RECORD SET section start
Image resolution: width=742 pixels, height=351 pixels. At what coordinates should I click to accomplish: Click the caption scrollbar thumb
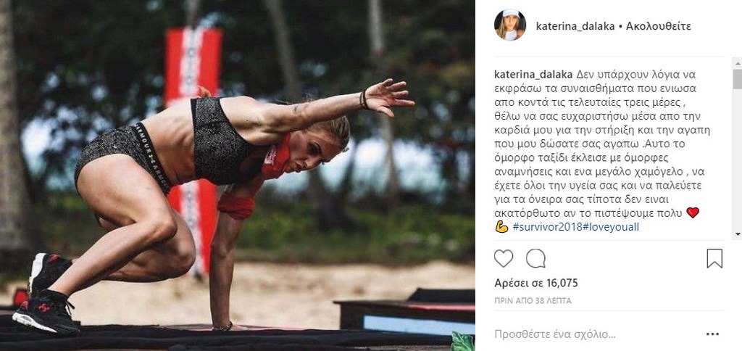737,78
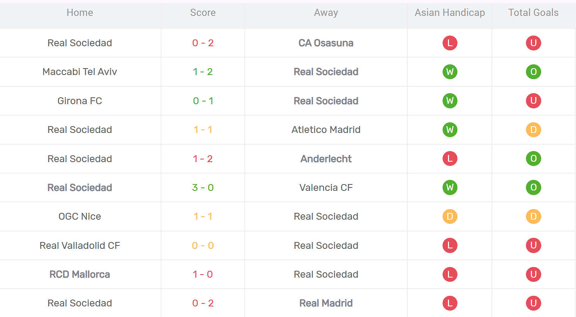This screenshot has width=576, height=317.
Task: Open the Real Madrid team link
Action: pos(326,303)
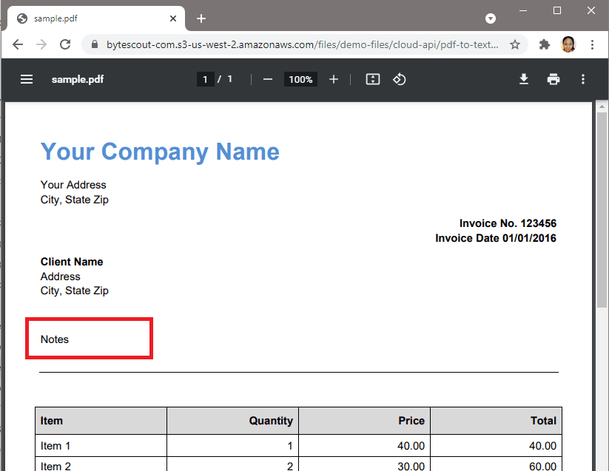Screen dimensions: 609x471
Task: Click the page number input field
Action: tap(205, 79)
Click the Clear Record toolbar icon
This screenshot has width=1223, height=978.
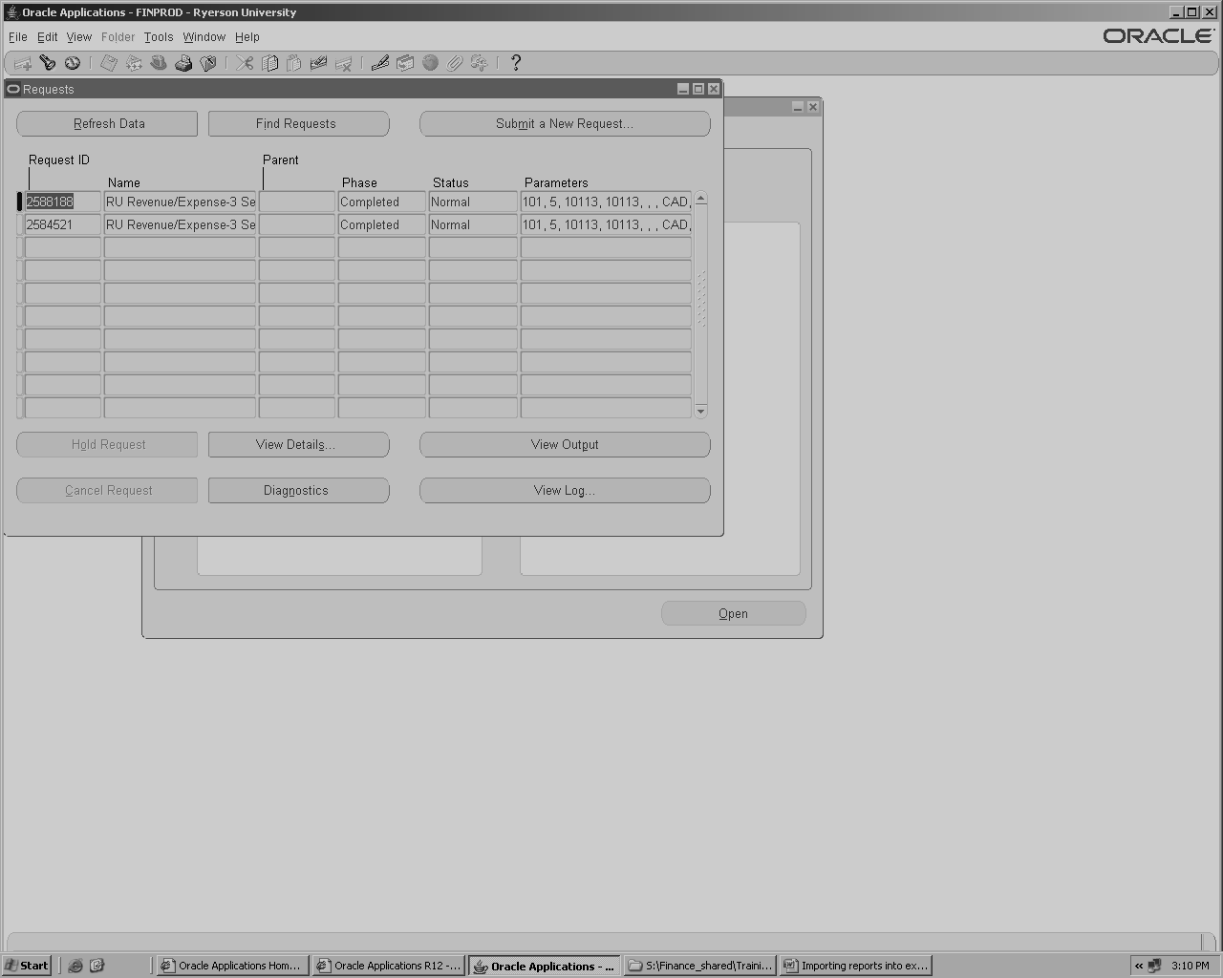coord(318,63)
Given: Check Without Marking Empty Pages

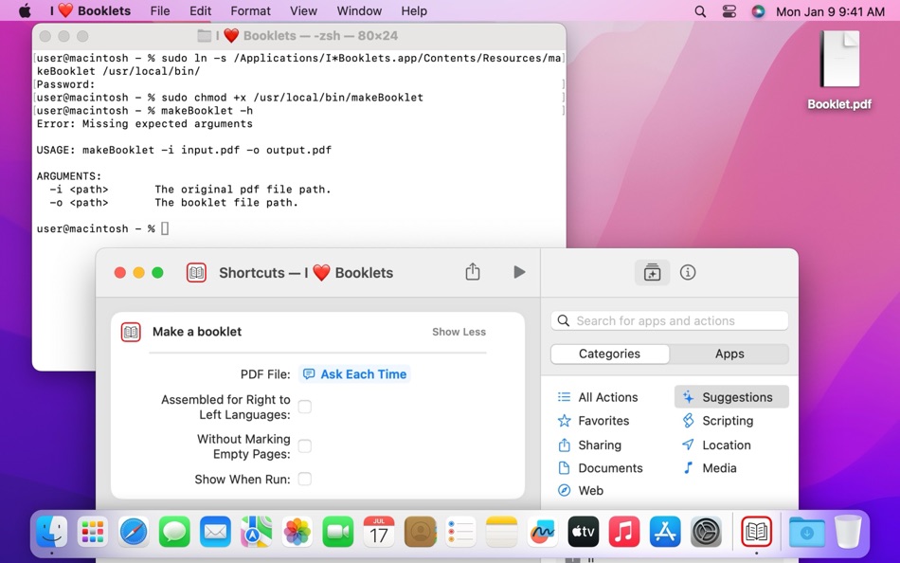Looking at the screenshot, I should 304,445.
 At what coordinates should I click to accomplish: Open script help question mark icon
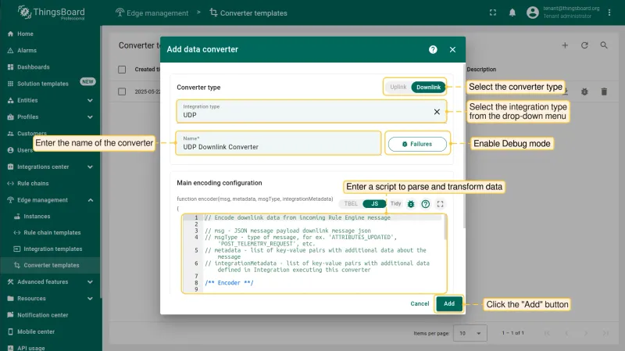coord(426,204)
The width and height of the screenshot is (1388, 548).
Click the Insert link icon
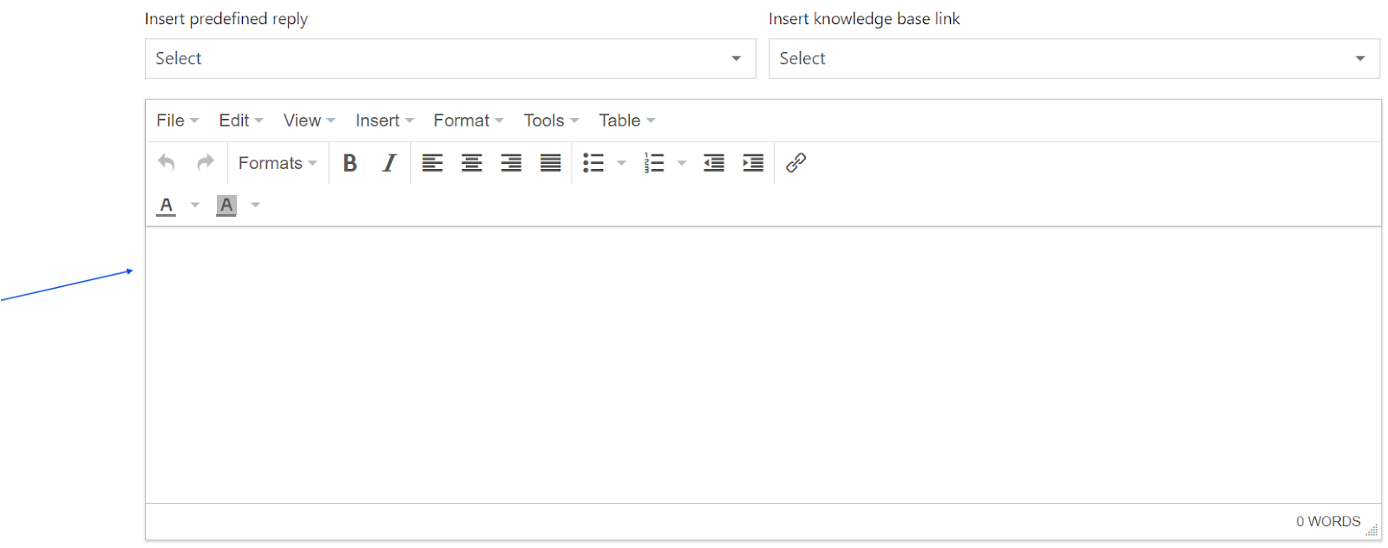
RECORD SET section end
WHAT NEEDS TO BE DONE:
Nothing but the pictures is to be left out; repeat the data exactly.

ANSWER SECTION:
Image resolution: width=742 pixels, height=351 pixels. At what coordinates should I click to accomplish: Click the caption scrollbar thumb
737,78
This screenshot has width=576, height=317.
Task: Open the Real Madrid team link
Action: pos(326,303)
Screen dimensions: 609x471
Task: Click the page number input field
Action: tap(205, 79)
Click the Clear Record toolbar icon
This screenshot has width=1223, height=978.
coord(318,63)
Given: Check Without Marking Empty Pages

Looking at the screenshot, I should 304,445.
 At what coordinates should I click to accomplish: Open script help question mark icon
coord(426,204)
The width and height of the screenshot is (1388, 548).
Click the Insert link icon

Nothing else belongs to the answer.